The conflict in the West Bank has been going on for so long, in such familiar ebbs and flows, that one can hardly fault the exhaustion of Western attention. As intifada gives way to uneasy detente, as Arab Spring turns to Arab Fall, the perpetual strife in the Middle East comes to us as an abstraction that flashes for a few minutes on the evening news, or as truncated Twitter headlines that accompany unclicked links.

But what you're able to give us in the hundreds of hours of footage you shot over a five year period in your village, the Palestinian outpost Bil'in, is a humanity that such bite-sized bits of impartial journalism simply can't capture. The result is the Oscar-nominated documentary 5 Broken Cameras, which follows the fate of your farming community as it protests the construction of the West Bank barrier and fights against the encroachment of Israeli settlers.

Some of the images are familiar: the seasick shaking of the frame as the photographer flees from crackling flash grenades (a blur of feet and sky and fleeing faces); the street-level wreckage after a confrontation between protesters and security forces (flames and crumbled concrete and far-off wailing). But it's the moments in between these eerie scenes that are most striking. Only someone as close to the conflict as you would know well enough to seek them out, to linger, to let them play out. An Israeli special forces unit, undercover as Palestinian dissenters, reveal themselves by hurling the first stones during a peaceful protest. A protester, already in custody, cuffed, calm, is casually shot in the leg in the style of a summary execution.

In many of these moments, the camera is up close to the action; mere feet away (inches, in some cases), and captures an intensity of emotion that news cameras rarely do. What shows through, from this intimate vantage, is true impartiality, not merely the illusion of it: nowhere is this more evident than in the defeated, almost apologetic way that an Israeli soldier reads his eviction orders when you and your family are ordered to vacate your home in the middle of the night. Often you somehow manage to find a perch behind Israeli forces, and shoot from their point-of-view as they fire tear gas and rubber bullets into the fleeing crowd. This is no impartial piece of journalism (nor is it meant to be) but we get a sense - in camera perspective, at least - of what it's like on the other side of the fence.

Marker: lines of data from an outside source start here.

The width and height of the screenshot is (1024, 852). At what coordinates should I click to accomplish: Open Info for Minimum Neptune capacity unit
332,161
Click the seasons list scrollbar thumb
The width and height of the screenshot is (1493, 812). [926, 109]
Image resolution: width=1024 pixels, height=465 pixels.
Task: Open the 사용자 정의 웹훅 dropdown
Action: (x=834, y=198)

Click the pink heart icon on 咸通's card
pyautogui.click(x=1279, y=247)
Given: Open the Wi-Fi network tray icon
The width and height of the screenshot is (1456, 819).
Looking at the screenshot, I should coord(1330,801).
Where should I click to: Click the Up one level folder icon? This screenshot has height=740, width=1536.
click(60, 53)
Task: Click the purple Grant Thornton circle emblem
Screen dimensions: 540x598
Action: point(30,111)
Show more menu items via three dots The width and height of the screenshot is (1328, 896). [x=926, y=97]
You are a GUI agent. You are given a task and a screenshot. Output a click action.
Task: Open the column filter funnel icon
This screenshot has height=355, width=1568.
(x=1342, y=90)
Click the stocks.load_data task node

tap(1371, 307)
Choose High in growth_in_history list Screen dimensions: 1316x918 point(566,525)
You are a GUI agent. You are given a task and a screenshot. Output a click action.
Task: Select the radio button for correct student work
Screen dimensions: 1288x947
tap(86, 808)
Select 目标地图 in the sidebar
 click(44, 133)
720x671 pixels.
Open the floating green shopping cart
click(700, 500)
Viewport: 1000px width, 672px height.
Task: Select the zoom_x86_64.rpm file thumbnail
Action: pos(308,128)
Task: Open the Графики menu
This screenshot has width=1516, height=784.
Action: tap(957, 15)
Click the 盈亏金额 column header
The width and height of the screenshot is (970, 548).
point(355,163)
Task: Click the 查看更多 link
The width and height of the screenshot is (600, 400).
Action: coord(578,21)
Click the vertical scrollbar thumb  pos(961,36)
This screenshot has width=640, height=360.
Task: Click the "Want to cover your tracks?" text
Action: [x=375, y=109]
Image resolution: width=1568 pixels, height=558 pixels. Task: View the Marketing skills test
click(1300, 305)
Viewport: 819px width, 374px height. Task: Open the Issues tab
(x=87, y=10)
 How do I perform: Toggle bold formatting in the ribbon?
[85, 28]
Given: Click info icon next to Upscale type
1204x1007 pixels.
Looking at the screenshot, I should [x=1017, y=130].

This isn't a film meant to comment broadly upon the historical struggle for Palestinian statehood, either. It's about a very specific place, a very specific time, and very specific community of people. And through this relatively narrow perspective that the broader truth about the Arab-Israeli conflict is revealed. In this context, the sight of an olive tree engulfed in flames is evidence of an unspeakable atrocity; a single death, occurring with frightening speed and simplicity (a loud crack, a ragdoll collapse), is a proxy for the hundreds of thousands of deaths that preceded it.

Whatever parts of the film are manufactured (and only rarely do those seams show through, in too-convenient third-party footage and narrative bits built through self-conscious editing) are easily forgiven, if only for the fact that two of your cameras are destroyed during physical assaults, and two others are, literally, shot out of your hands. Even during the quiet moments you spend documenting the first years of your fourth-born son's life, danger is always present at the edge of the frame.

Midway through the film, you observe: "When I film, I feel like the camera protects me. But it's an illusion." The illusion, however, is ours: that the plight of the Middle East can be explicated through punditry and press-releases and 140-character summaries of political maneuvering. Only through the testimony of those involved is the truth fully revealed.